» **Written request**: Return the lines below without any changes, starting at the line that has "Where should I" and stopping after the line that has "tap(57, 707)". Leave the pictures out.
* begin *
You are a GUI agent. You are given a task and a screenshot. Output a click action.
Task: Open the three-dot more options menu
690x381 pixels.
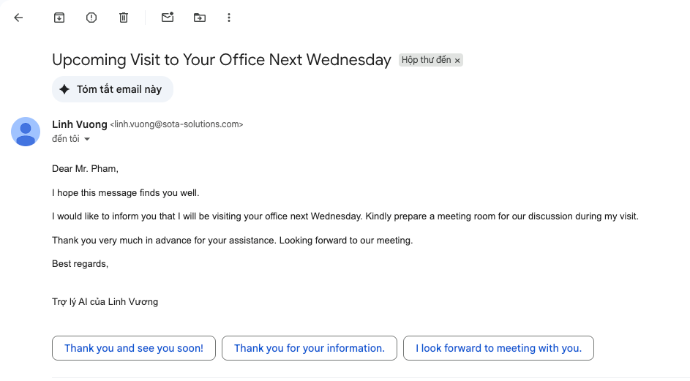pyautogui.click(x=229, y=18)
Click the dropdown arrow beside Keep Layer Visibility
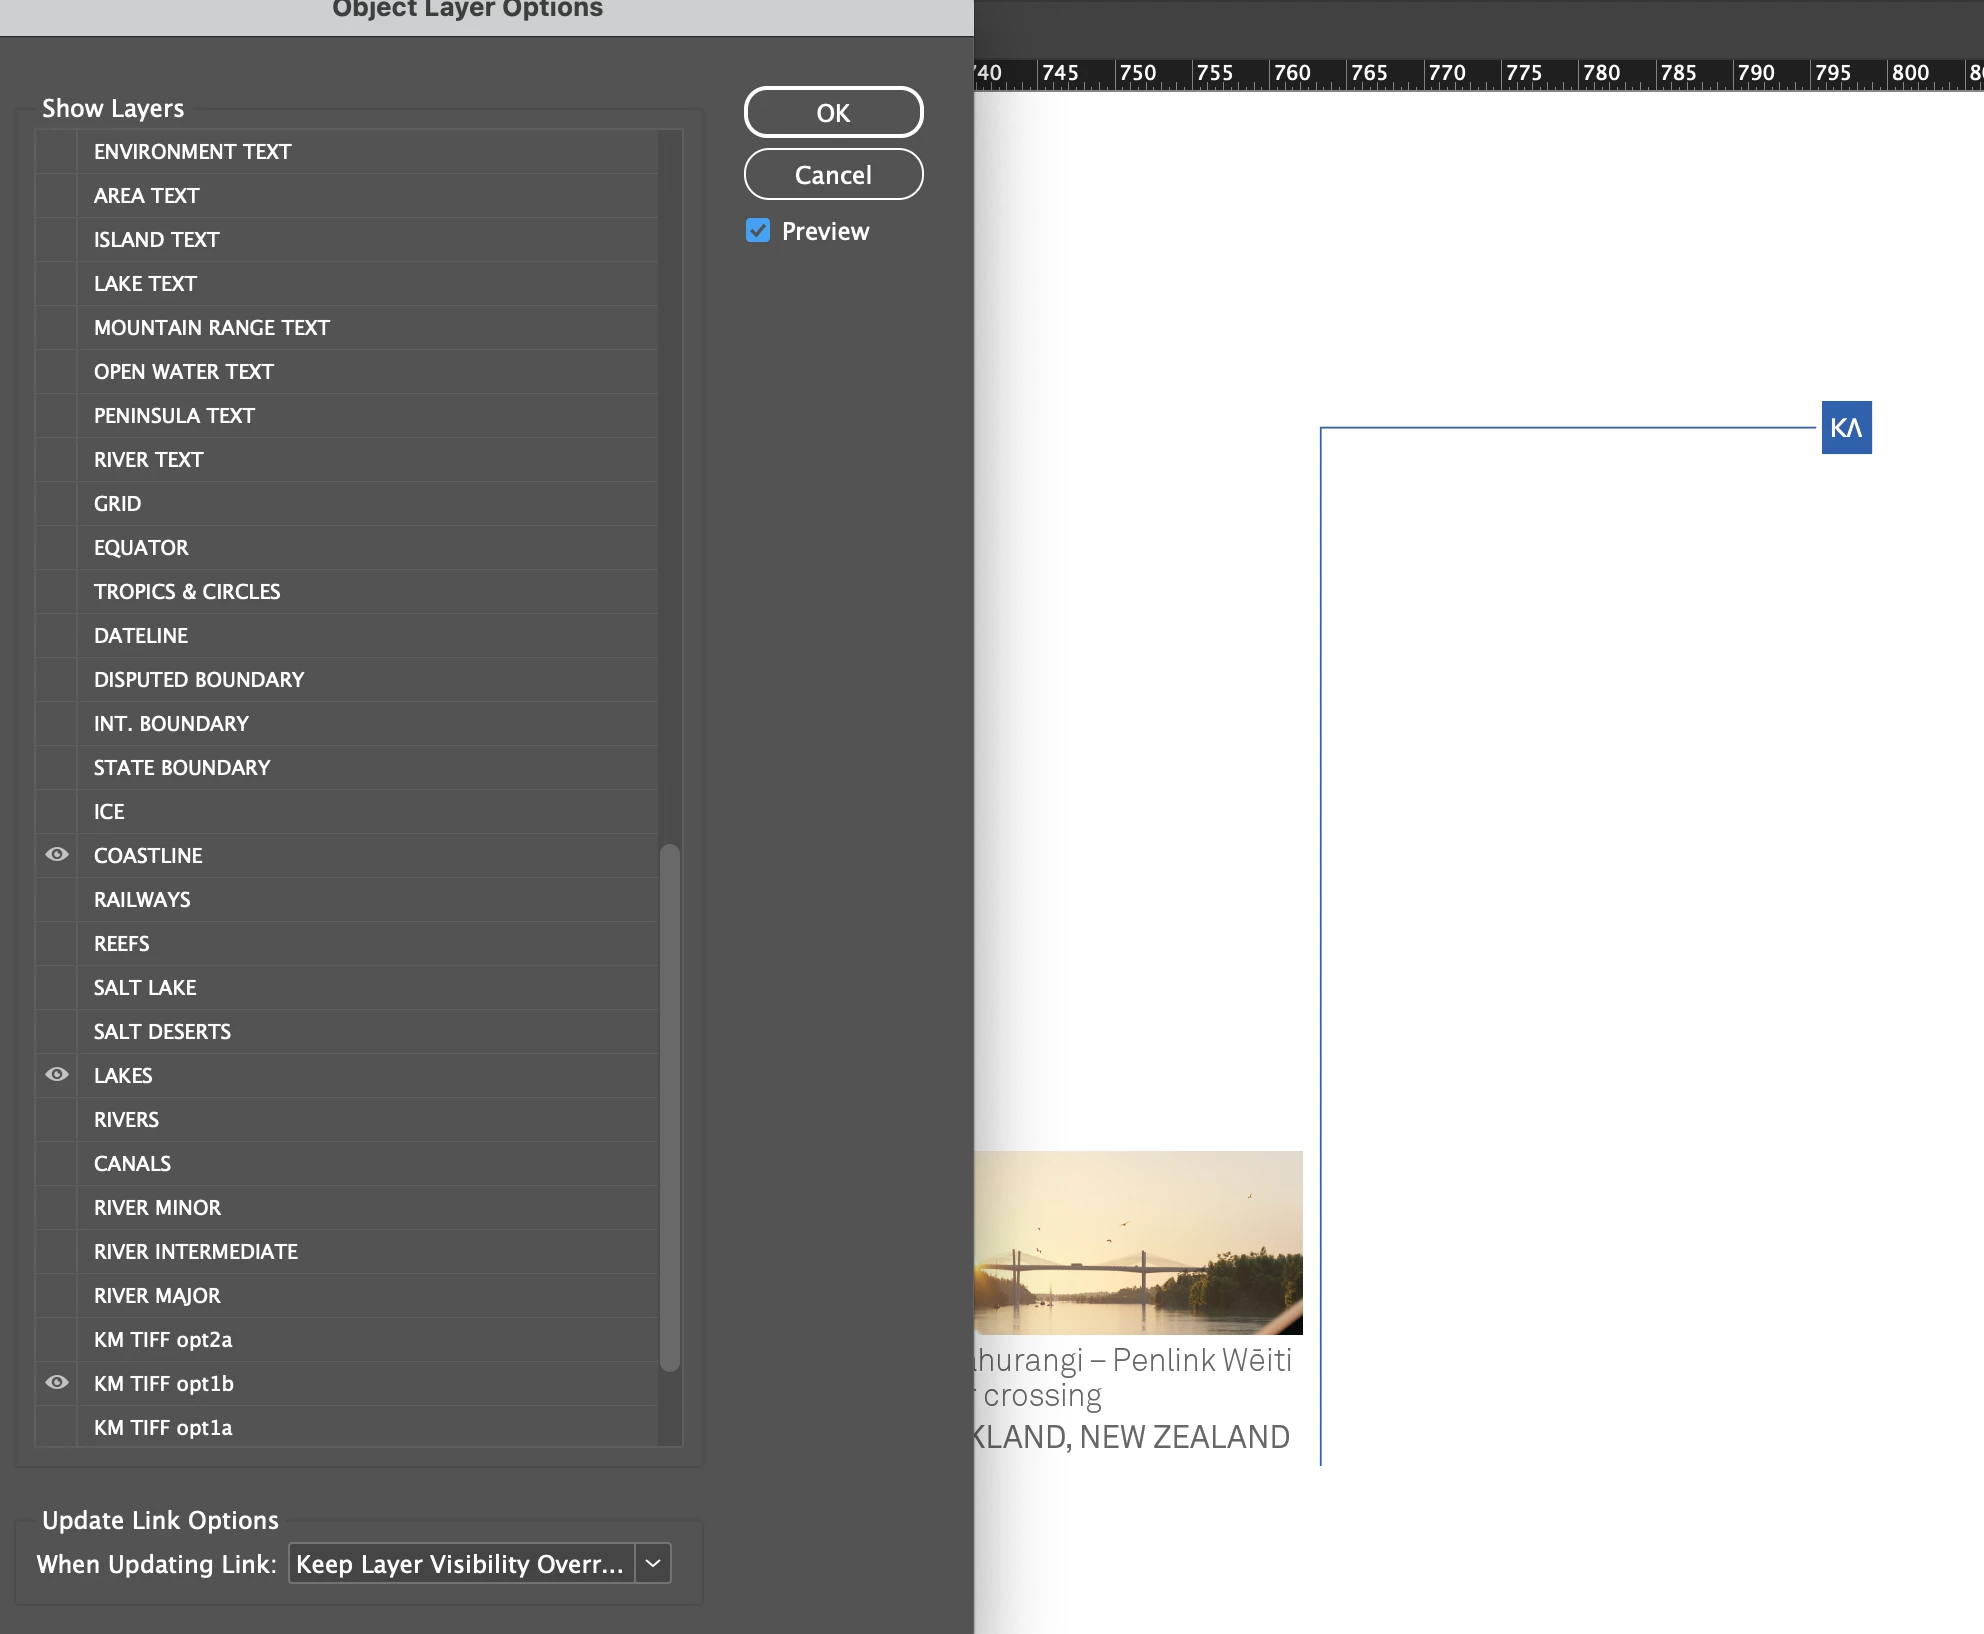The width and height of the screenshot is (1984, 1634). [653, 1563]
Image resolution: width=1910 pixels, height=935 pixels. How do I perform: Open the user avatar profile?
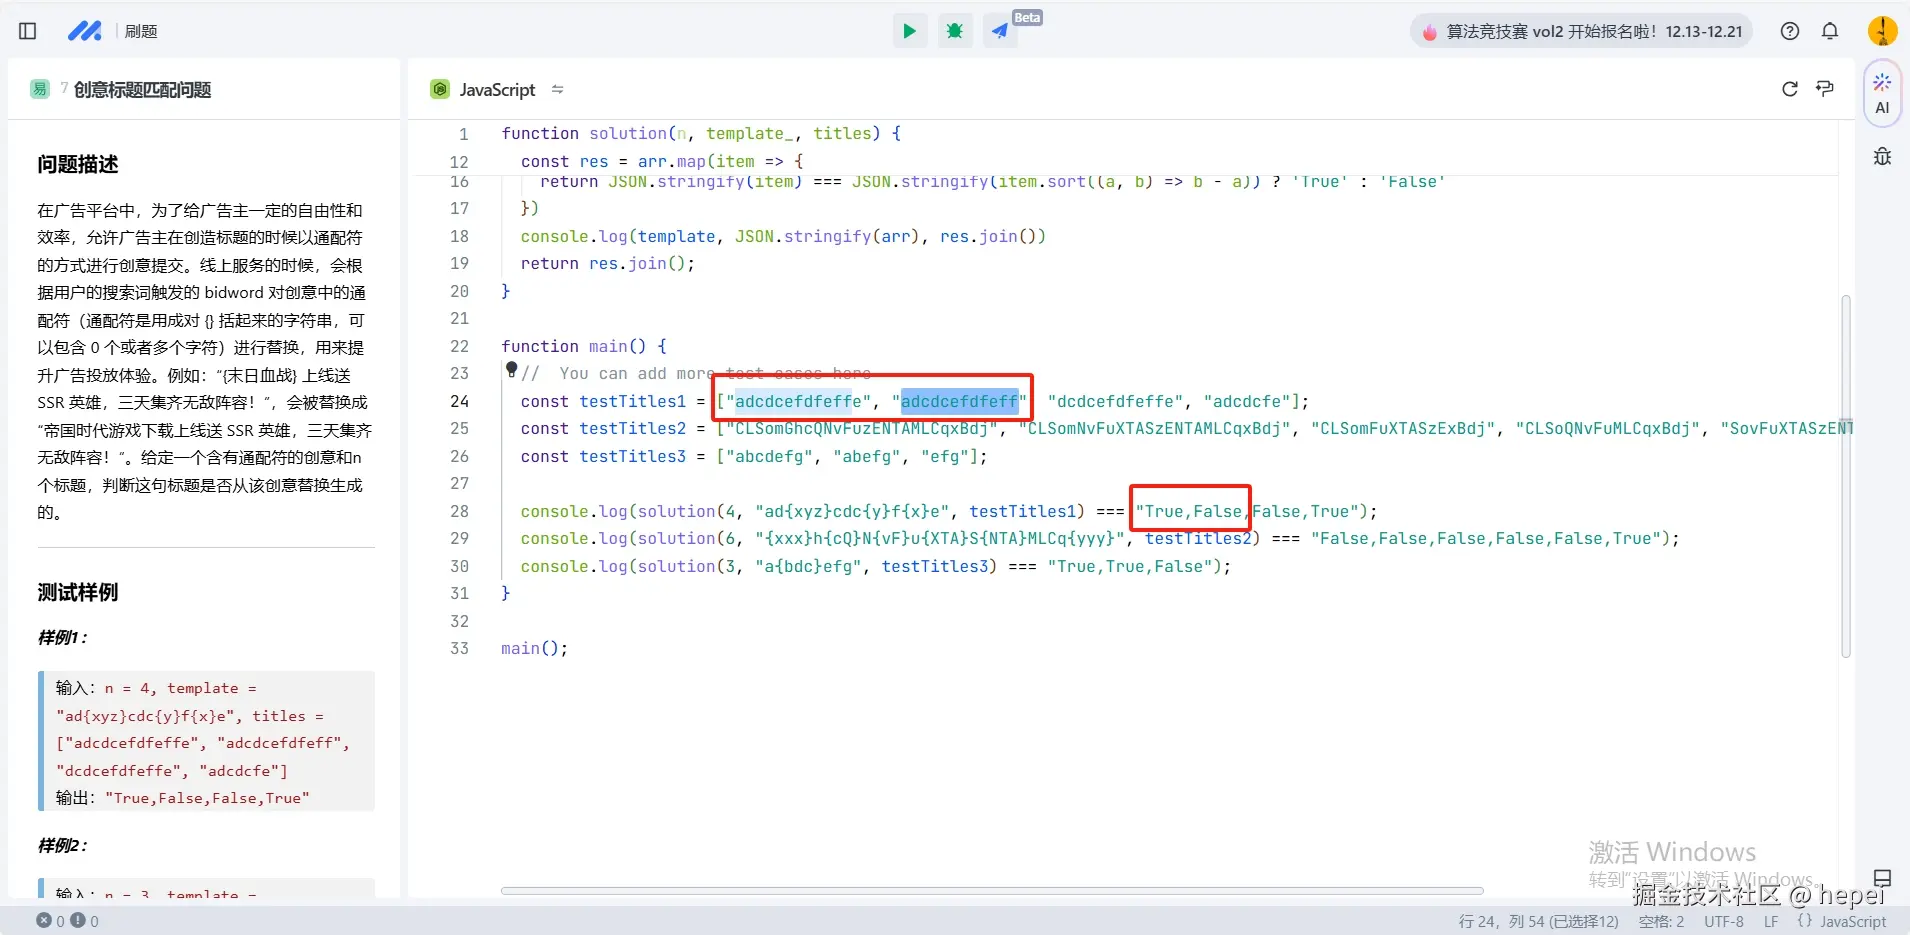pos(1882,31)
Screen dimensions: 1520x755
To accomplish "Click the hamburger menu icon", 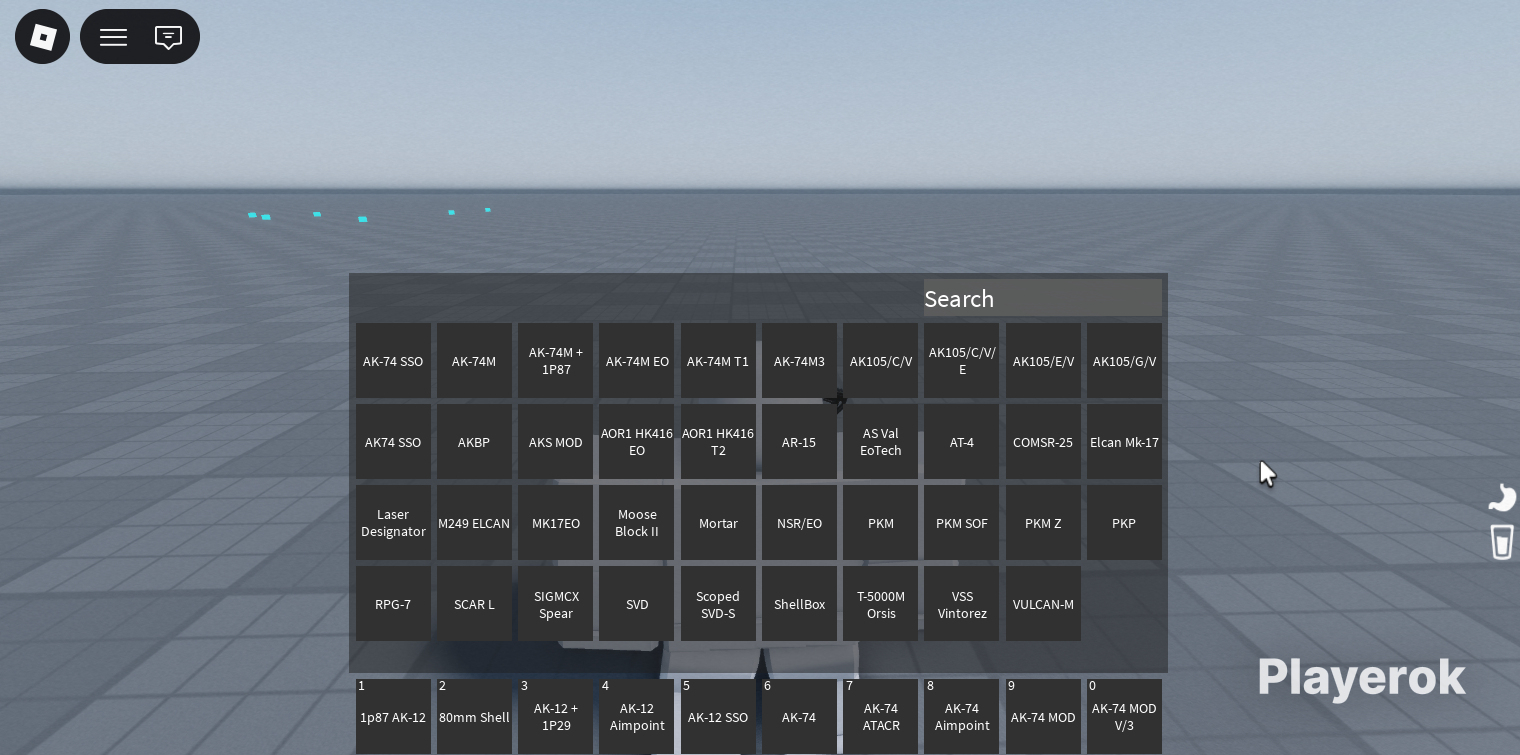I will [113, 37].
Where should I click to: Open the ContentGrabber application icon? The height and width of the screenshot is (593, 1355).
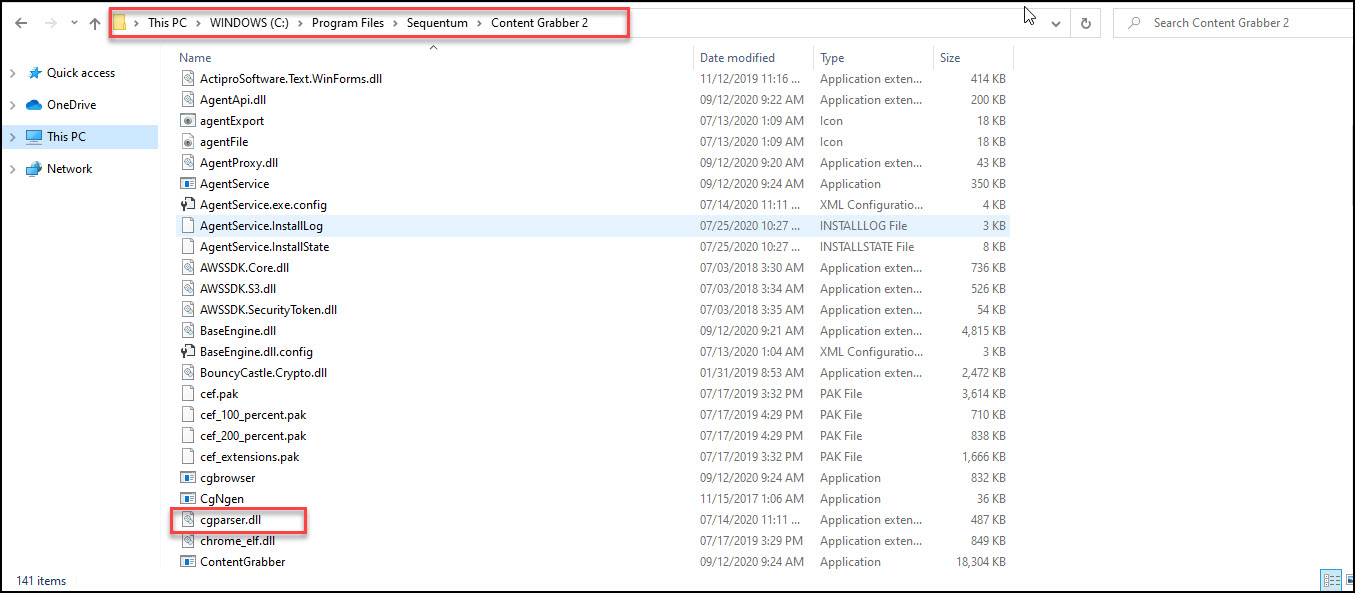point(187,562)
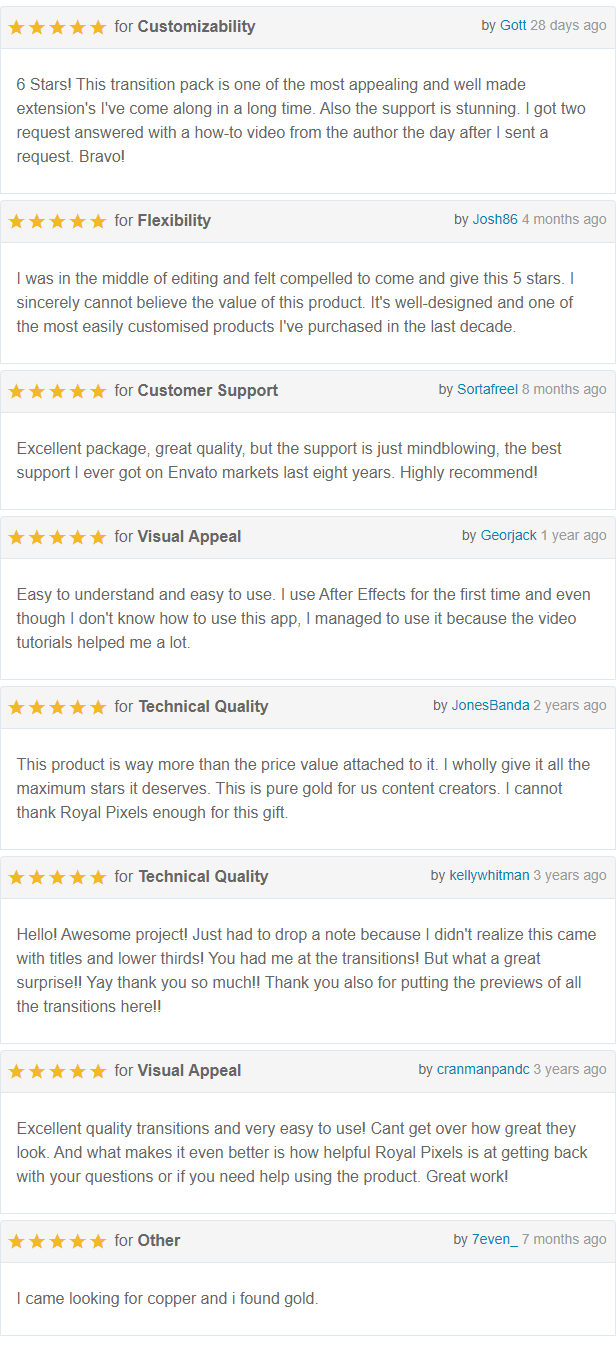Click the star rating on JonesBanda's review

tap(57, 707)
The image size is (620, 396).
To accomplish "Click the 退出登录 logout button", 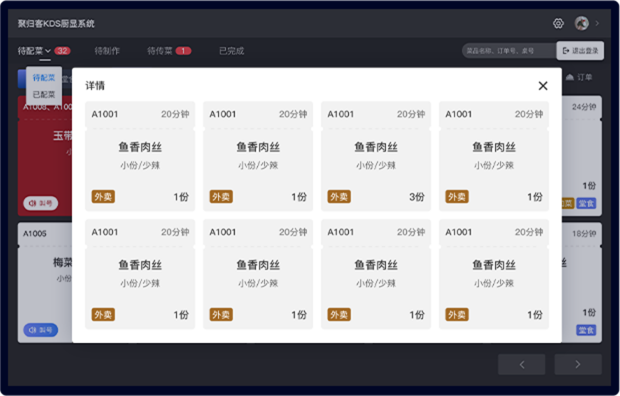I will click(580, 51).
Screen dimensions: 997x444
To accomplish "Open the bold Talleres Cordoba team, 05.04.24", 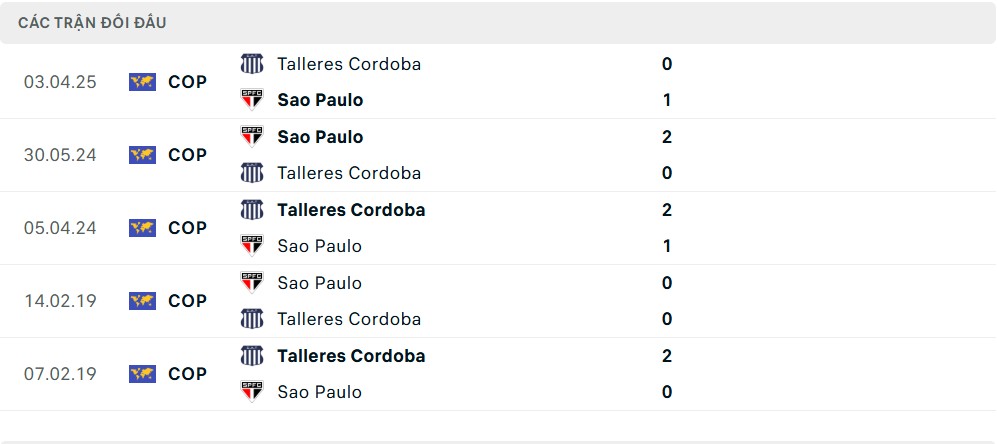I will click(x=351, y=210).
* end *
» **Answer to this task**:
Where should I click to: Open the ContentGrabber application icon? The height and width of the screenshot is (593, 1355).
point(187,562)
Click the star rating on JonesBanda's review

tap(57, 707)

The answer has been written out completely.